I try to perform differential expression analysis by use of DESeq2. My tabular information is as follows:
The moment I start DESeq2 run I get the following error
Error in data.frame(sample = basename(filenames_in), filename = filenames_in, : duplicate row.names: /corral4/main/objects/6/6/a/dataset_66a66256-93c6-4d3f-9c06-6dd77297b3d7.dat
For now I don’t know if my table is wrong or if the parameters I am using are not correct. I have done the following
1: Factor level= Cont
2: Factor level= LPS
Files have headers= YES
Advanced setting= all default EXCEPT Pre-filtering= Enabled; Pre-filter value= 1
Can anyone provide me with some advise on this one?
This kind of error is directly from the underlying tool, and indicates that the tool had trouble parsing the inputs.
Those errors can be searched at the Bioconductor forum to find prior Q&A answered directly from the authors. Example: https://support.bioconductor.org/post/search/?query=deseq2+duplicate+row.names. Some will have Q&A at this forum as well if it happened to come up before. Example: Search results for 'deseq2+duplicate+row.names' - Galaxy Community Help
The screenshot is a bit blurry, and is just one part of the input.
I would suggest starting with these items first:
- Does each sample have a unique label?
- Does each line in the file have the same number of columns?
You could also share more details about the entire job. The “inputs” includes the files chosen on the form plus any labels input directly on the form. It is easier for others to offer actionable help when all of those details are in context.
Please see for the how-to Troubleshooting errors → Sharing your History
You could also compare to examples on the tool form (scroll down to the help section), or in the “end to end” tutorials here: Galaxy Training!
Let’s start there
Here is a better figure of my input data:
Yes, each sample has a unique label and each column has the same number of rows.
This is the link to my history: Galaxy
The error we discuss is about job 191-193, input table is 190.
Thanks for your help, appreciate this!
Thanks for sharing the history, I see the problem, and should have see it originally!
DESeq2 expects one distinct count file per sample. The sample name is read in from the files, and the factor label is input on the form.
Limma and EdgeR both have an option to accept a count matrix as well. Your data would be correctly formatted for that. Then you can either supply a file with the factor organization, or use the form to capture the same. Examples for this use case is on those tool forms (scroll down to the help section).
Small warning: either of those two latter tools may not be happy with lines where the counts are all 0. You could remove those lines (entirely) from your matrix if that happens. If you are not sure how to do that in Galaxy, this tutorial maps common unix utilities/functions to tools: Data Manipulation Olympics
Thanks for this update. So if I want to determine DE expressed genes with DESeq2 for 4xLPS samples vs 4xcontroles I have to toss in 8 tables with data per sample?

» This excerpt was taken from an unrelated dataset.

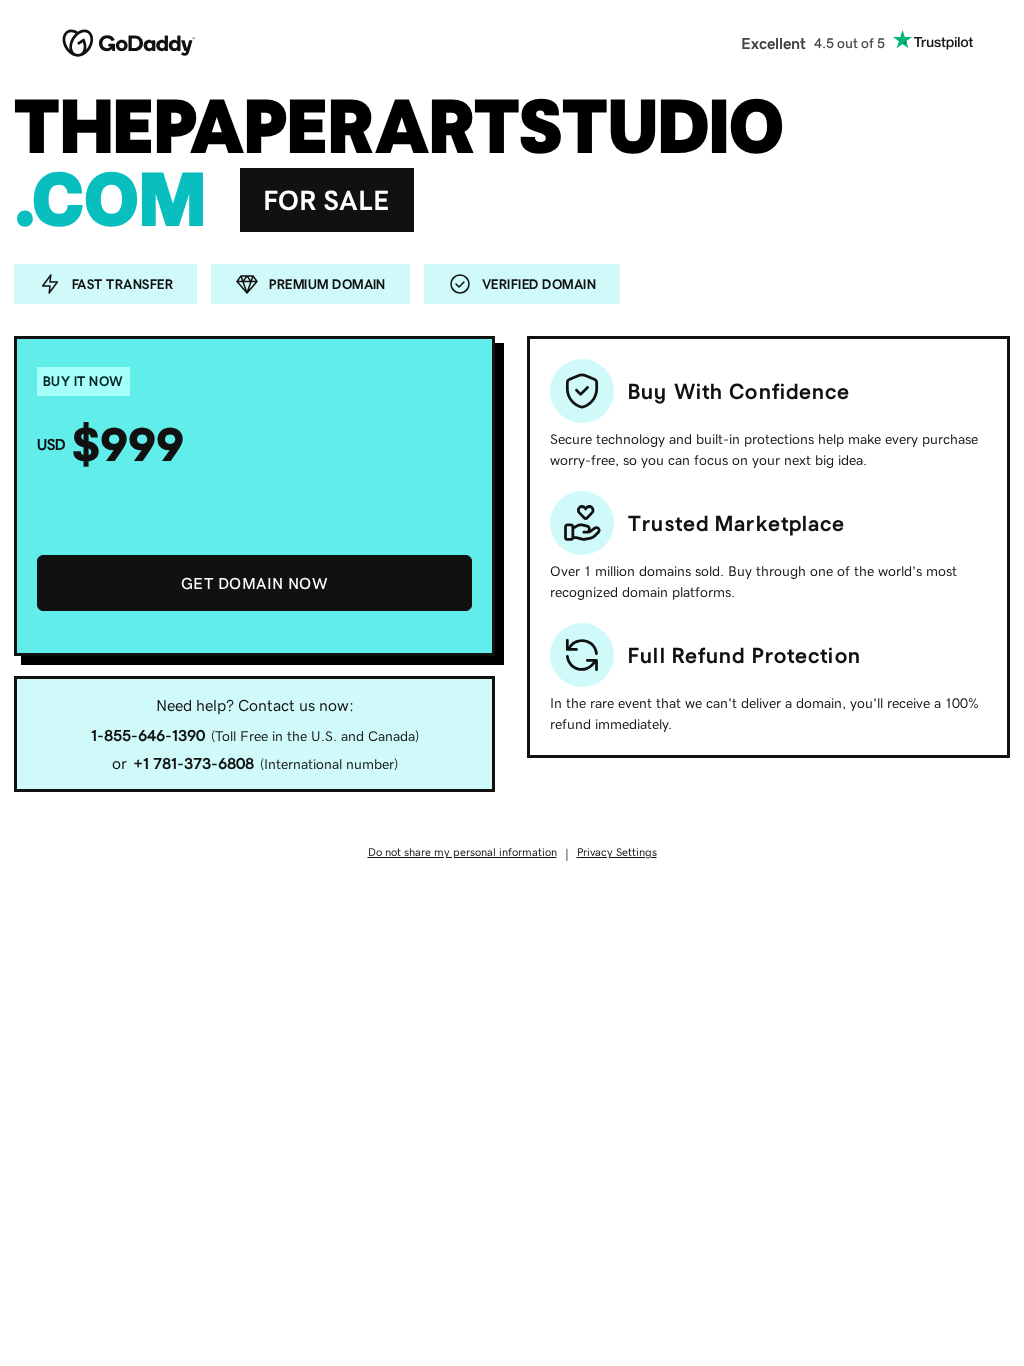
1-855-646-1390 (148, 735)
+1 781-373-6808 (193, 763)
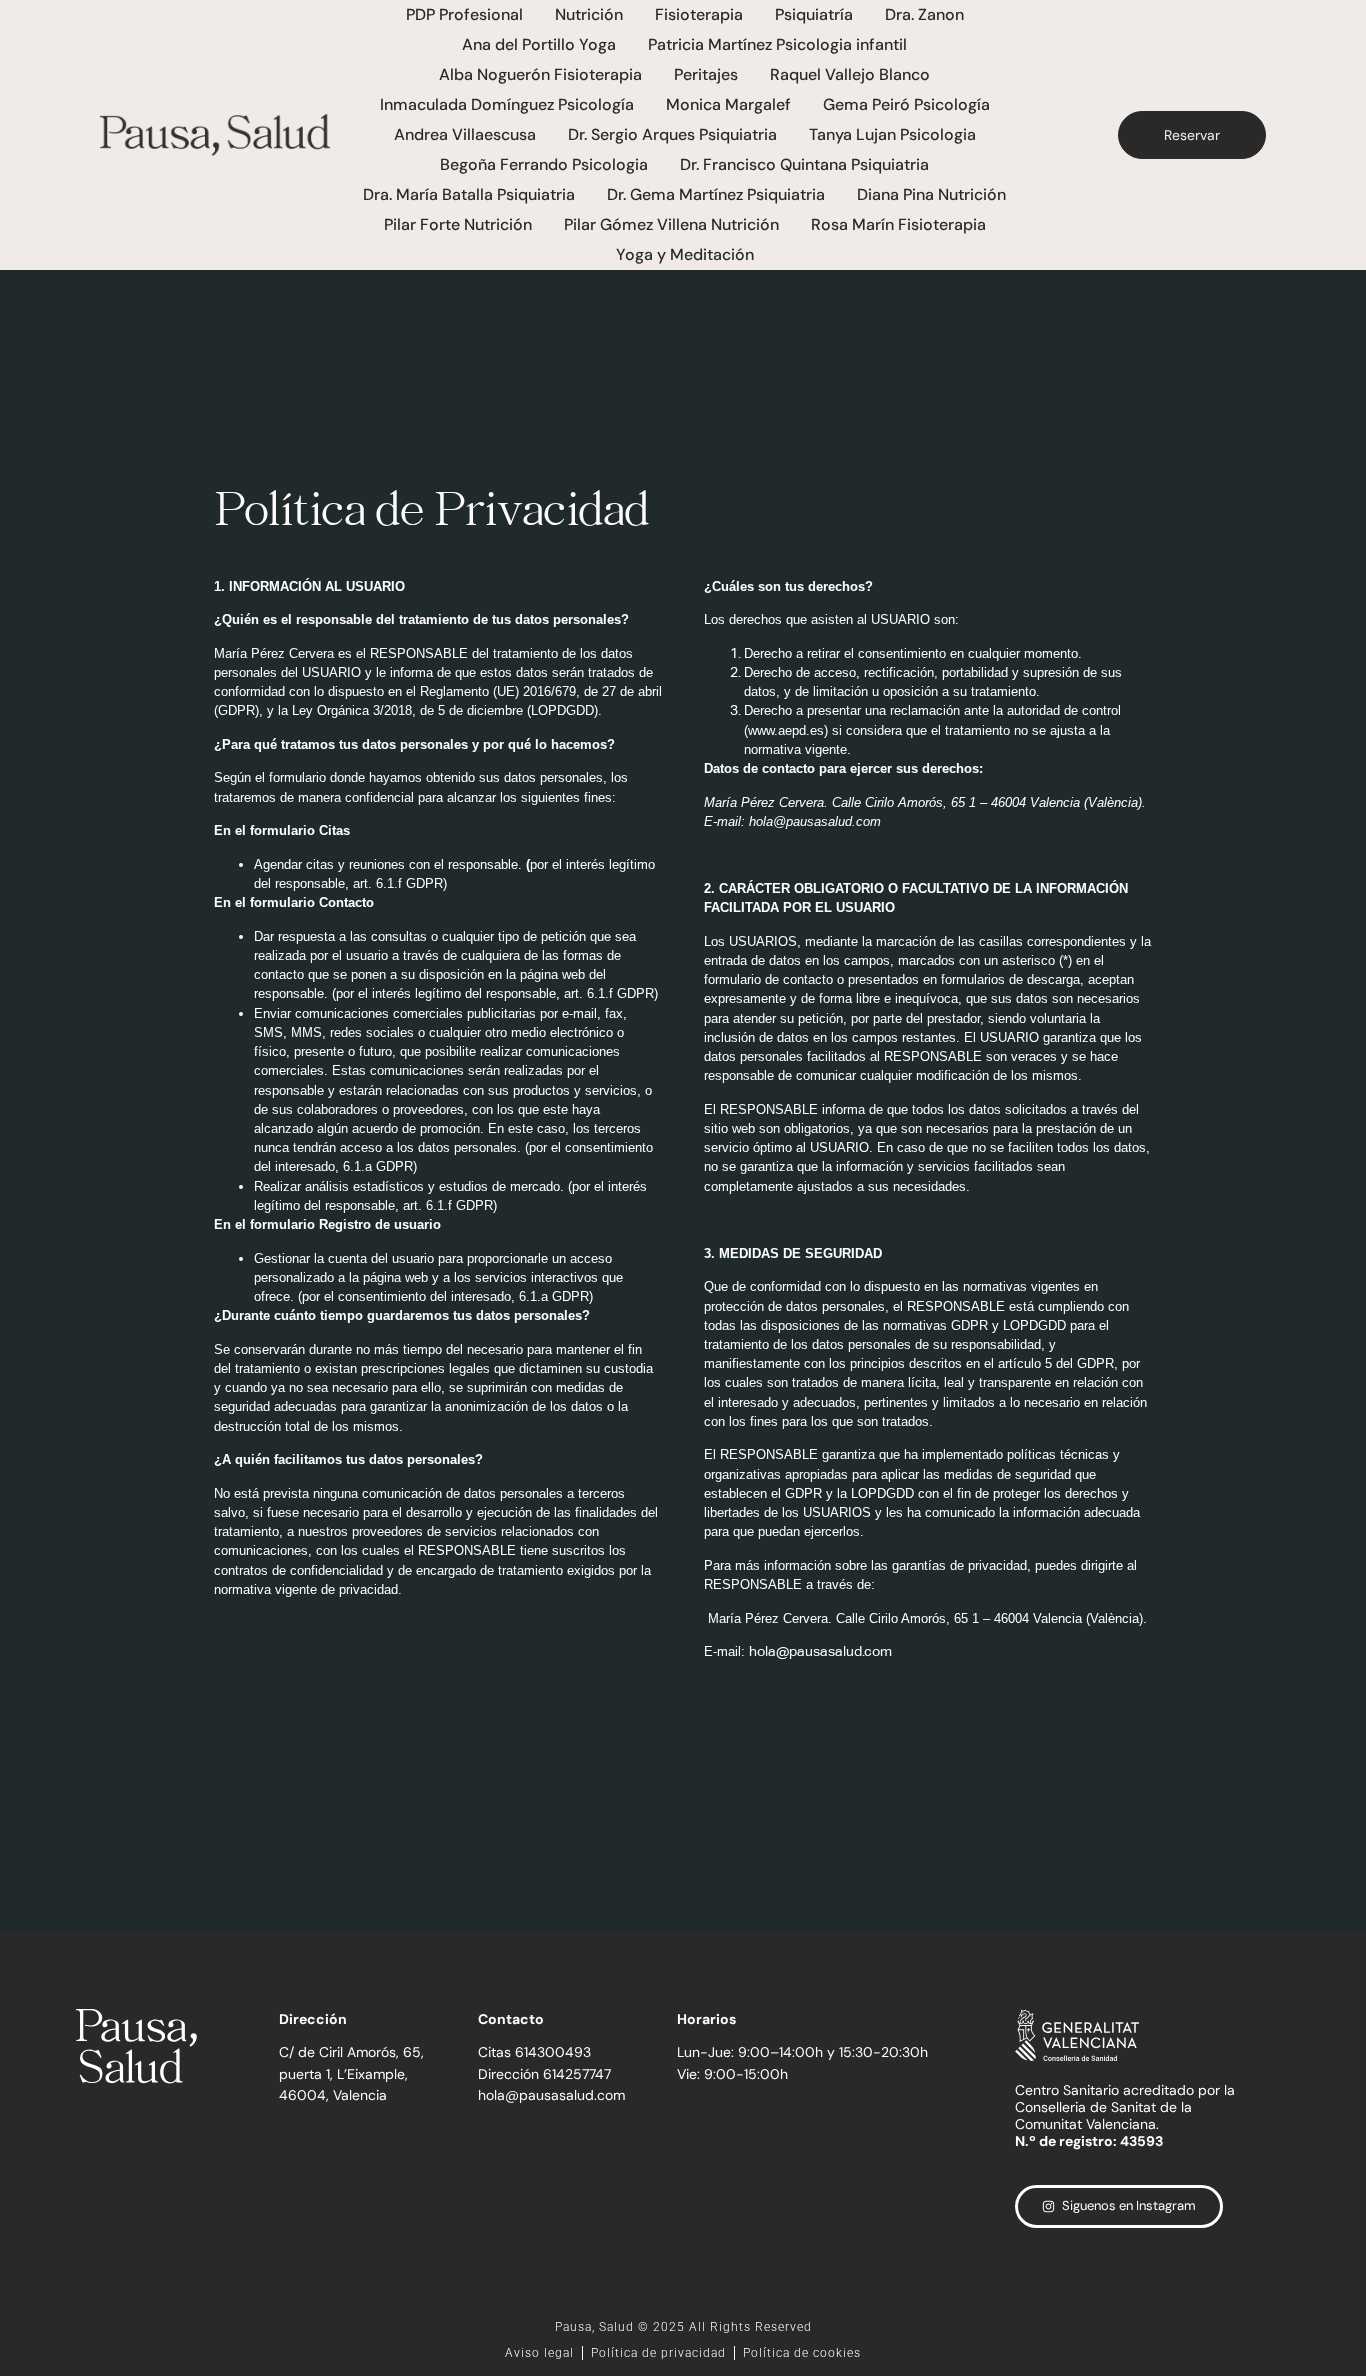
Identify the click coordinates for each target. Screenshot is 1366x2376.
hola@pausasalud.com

Factor label is just what I write on the form and sample name is picked up at the top of the table. For one sample the table will look like this:
Is this correct? If not, could you send me an example how it should look like?

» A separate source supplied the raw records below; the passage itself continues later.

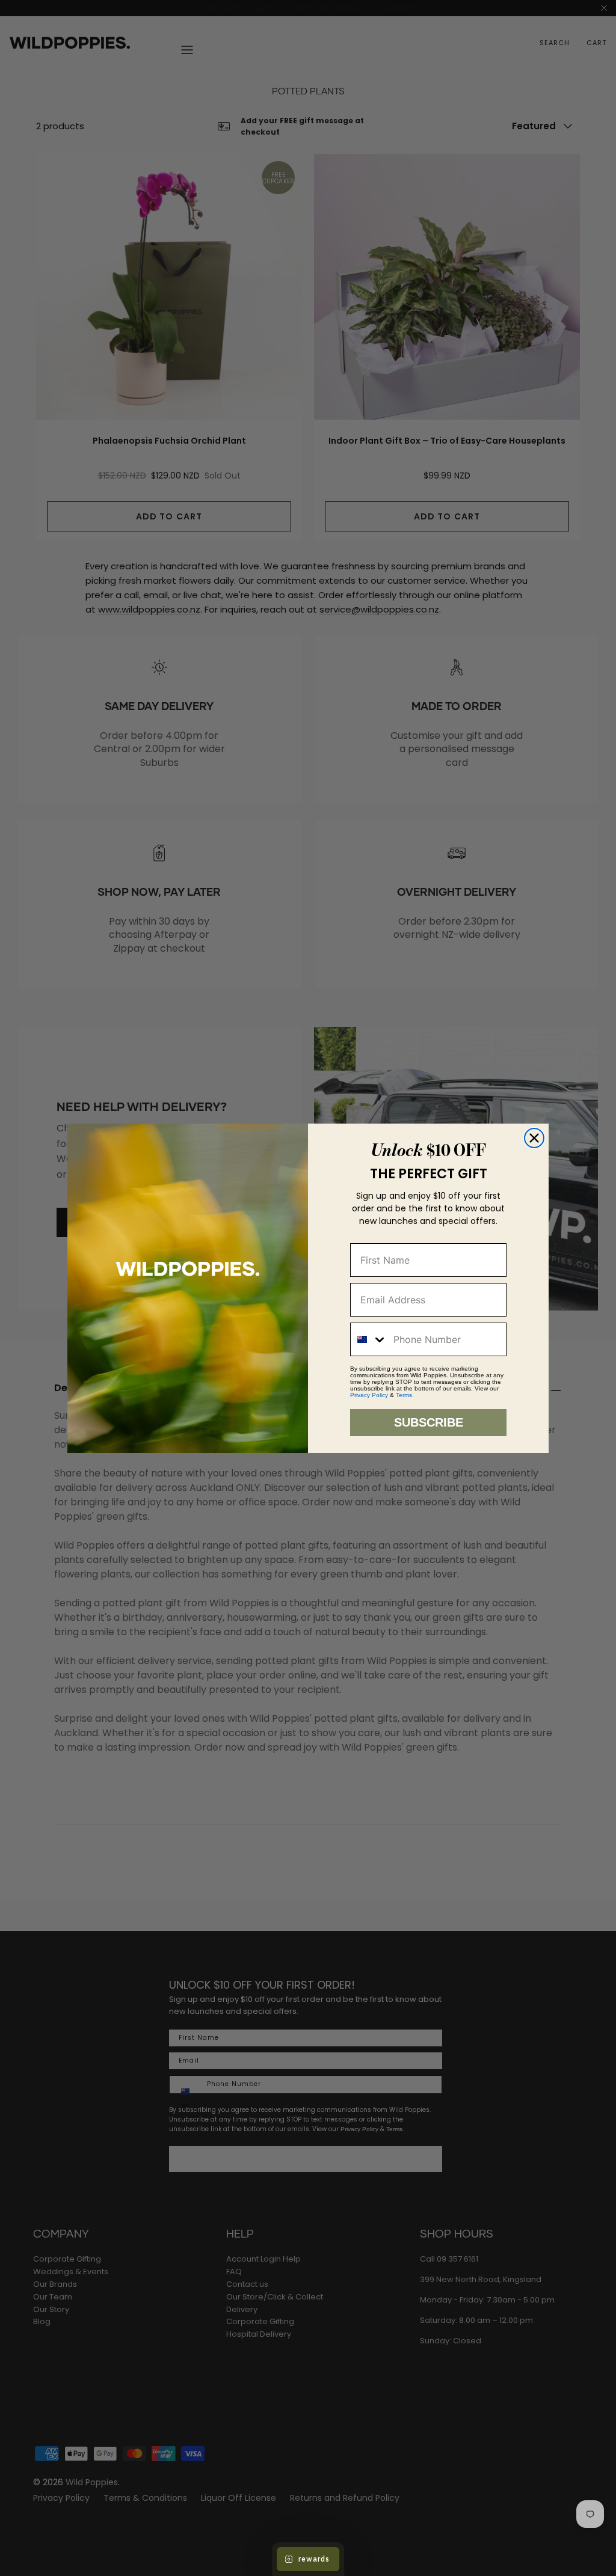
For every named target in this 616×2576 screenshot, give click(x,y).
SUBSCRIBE (428, 1422)
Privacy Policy (369, 1395)
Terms (404, 1395)
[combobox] (369, 1339)
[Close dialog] (534, 1138)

Thanks again for your help!
Yes, all of that is true.
Four of your samples would go under one factor condition, and four would go under another, with each supplied as an individual file.
And, you might want to adjust those gene identifiers. Certain characters, like dots and pipes, have caused problem for others. Using R friendly terms tends to work best with all Bioconductor tools: terms are oneWord with no spaces, not starting with a number, and alphanumeric plus underscores (only). The Galaxy wrapper tries to handle alternative naming but can’t catch everything. And, this might not even show up until a downstream tool is used.